══ ENTRIES PROVIDED

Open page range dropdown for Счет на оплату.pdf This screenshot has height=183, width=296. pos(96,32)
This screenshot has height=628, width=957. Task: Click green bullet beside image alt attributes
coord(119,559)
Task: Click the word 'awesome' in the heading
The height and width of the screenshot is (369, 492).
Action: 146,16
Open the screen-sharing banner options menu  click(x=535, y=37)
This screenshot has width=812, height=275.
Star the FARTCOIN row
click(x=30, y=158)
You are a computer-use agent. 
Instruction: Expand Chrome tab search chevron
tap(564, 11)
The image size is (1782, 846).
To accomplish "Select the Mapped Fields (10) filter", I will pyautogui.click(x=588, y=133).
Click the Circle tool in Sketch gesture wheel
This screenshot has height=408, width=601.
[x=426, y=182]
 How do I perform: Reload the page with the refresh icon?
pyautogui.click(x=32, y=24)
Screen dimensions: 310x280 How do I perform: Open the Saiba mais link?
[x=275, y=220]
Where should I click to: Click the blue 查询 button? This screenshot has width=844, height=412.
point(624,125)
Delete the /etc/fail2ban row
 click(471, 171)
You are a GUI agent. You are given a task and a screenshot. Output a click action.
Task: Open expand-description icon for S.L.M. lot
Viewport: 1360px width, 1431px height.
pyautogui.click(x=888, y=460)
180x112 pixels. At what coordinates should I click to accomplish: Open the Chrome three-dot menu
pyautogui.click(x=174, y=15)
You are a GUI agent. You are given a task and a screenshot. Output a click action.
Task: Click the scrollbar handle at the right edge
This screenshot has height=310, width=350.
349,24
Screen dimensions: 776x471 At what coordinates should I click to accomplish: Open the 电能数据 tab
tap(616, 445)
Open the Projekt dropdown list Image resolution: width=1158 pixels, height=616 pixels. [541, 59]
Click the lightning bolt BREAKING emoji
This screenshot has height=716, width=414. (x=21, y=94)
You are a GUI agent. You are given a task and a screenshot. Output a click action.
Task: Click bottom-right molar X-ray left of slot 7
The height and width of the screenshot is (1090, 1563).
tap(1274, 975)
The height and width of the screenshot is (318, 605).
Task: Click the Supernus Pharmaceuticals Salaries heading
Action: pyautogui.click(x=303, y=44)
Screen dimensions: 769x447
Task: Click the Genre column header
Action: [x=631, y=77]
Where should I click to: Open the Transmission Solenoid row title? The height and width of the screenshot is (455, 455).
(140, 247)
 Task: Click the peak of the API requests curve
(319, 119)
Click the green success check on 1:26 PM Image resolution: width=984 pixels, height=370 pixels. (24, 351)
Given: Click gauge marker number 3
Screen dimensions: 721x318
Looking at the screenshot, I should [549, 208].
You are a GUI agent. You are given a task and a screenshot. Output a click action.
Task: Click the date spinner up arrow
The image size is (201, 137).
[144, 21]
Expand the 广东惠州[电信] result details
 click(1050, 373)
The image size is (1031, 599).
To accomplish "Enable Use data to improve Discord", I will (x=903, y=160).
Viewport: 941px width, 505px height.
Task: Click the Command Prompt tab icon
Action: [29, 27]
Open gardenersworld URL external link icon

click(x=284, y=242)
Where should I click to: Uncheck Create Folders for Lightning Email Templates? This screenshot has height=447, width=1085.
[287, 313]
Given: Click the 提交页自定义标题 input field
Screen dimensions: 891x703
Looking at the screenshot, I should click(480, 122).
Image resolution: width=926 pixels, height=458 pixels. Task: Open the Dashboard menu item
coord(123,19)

════

> **EXERCISE DIRECTIONS**
The records given above are to be repeated in full, exactly.

> **OUTPUT OF THE TASK**
Open page range dropdown for Счет на оплату.pdf This screenshot has height=183, width=296. pos(96,32)
This screenshot has height=628, width=957. Task: Click green bullet beside image alt attributes
coord(119,559)
Task: Click the word 'awesome' in the heading
The height and width of the screenshot is (369, 492).
Action: 146,16
Open the screen-sharing banner options menu  click(x=535, y=37)
This screenshot has width=812, height=275.
Star the FARTCOIN row
click(x=30, y=158)
You are a computer-use agent. 
Instruction: Expand Chrome tab search chevron
tap(564, 11)
The image size is (1782, 846).
To accomplish "Select the Mapped Fields (10) filter", I will pyautogui.click(x=588, y=133).
Click the Circle tool in Sketch gesture wheel
This screenshot has height=408, width=601.
[x=426, y=182]
 How do I perform: Reload the page with the refresh icon?
pyautogui.click(x=32, y=24)
Screen dimensions: 310x280 How do I perform: Open the Saiba mais link?
[x=275, y=220]
Where should I click to: Click the blue 查询 button? This screenshot has width=844, height=412.
point(624,125)
Delete the /etc/fail2ban row
 click(471, 171)
You are a GUI agent. You are given a task and a screenshot. Output a click action.
Task: Open expand-description icon for S.L.M. lot
Viewport: 1360px width, 1431px height.
pyautogui.click(x=888, y=460)
180x112 pixels. At what coordinates should I click to accomplish: Open the Chrome three-dot menu
pyautogui.click(x=174, y=15)
You are a GUI agent. You are given a task and a screenshot. Output a click action.
Task: Click the scrollbar handle at the right edge
This screenshot has height=310, width=350.
349,24
Screen dimensions: 776x471 At what coordinates should I click to accomplish: Open the 电能数据 tab
tap(616, 445)
Open the Projekt dropdown list Image resolution: width=1158 pixels, height=616 pixels. [541, 59]
Click the lightning bolt BREAKING emoji
This screenshot has height=716, width=414. (x=21, y=94)
You are a GUI agent. You are given a task and a screenshot. Output a click action.
Task: Click bottom-right molar X-ray left of slot 7
The height and width of the screenshot is (1090, 1563).
tap(1274, 975)
The height and width of the screenshot is (318, 605).
Task: Click the Supernus Pharmaceuticals Salaries heading
Action: pyautogui.click(x=303, y=44)
Screen dimensions: 769x447
Task: Click the Genre column header
Action: [x=631, y=77]
Where should I click to: Open the Transmission Solenoid row title? The height and width of the screenshot is (455, 455).
(140, 247)
 Task: Click the peak of the API requests curve
(319, 119)
Click the green success check on 1:26 PM Image resolution: width=984 pixels, height=370 pixels. (24, 351)
Given: Click gauge marker number 3
Screen dimensions: 721x318
Looking at the screenshot, I should [549, 208].
You are a GUI agent. You are given a task and a screenshot. Output a click action.
Task: Click the date spinner up arrow
The image size is (201, 137).
[144, 21]
Expand the 广东惠州[电信] result details
 click(1050, 373)
The image size is (1031, 599).
To accomplish "Enable Use data to improve Discord", I will (x=903, y=160).
Viewport: 941px width, 505px height.
Task: Click the Command Prompt tab icon
Action: [29, 27]
Open gardenersworld URL external link icon

click(x=284, y=242)
Where should I click to: Uncheck Create Folders for Lightning Email Templates? This screenshot has height=447, width=1085.
[287, 313]
Given: Click the 提交页自定义标题 input field
Screen dimensions: 891x703
Looking at the screenshot, I should click(480, 122).
Image resolution: width=926 pixels, height=458 pixels. Task: Open the Dashboard menu item
coord(123,19)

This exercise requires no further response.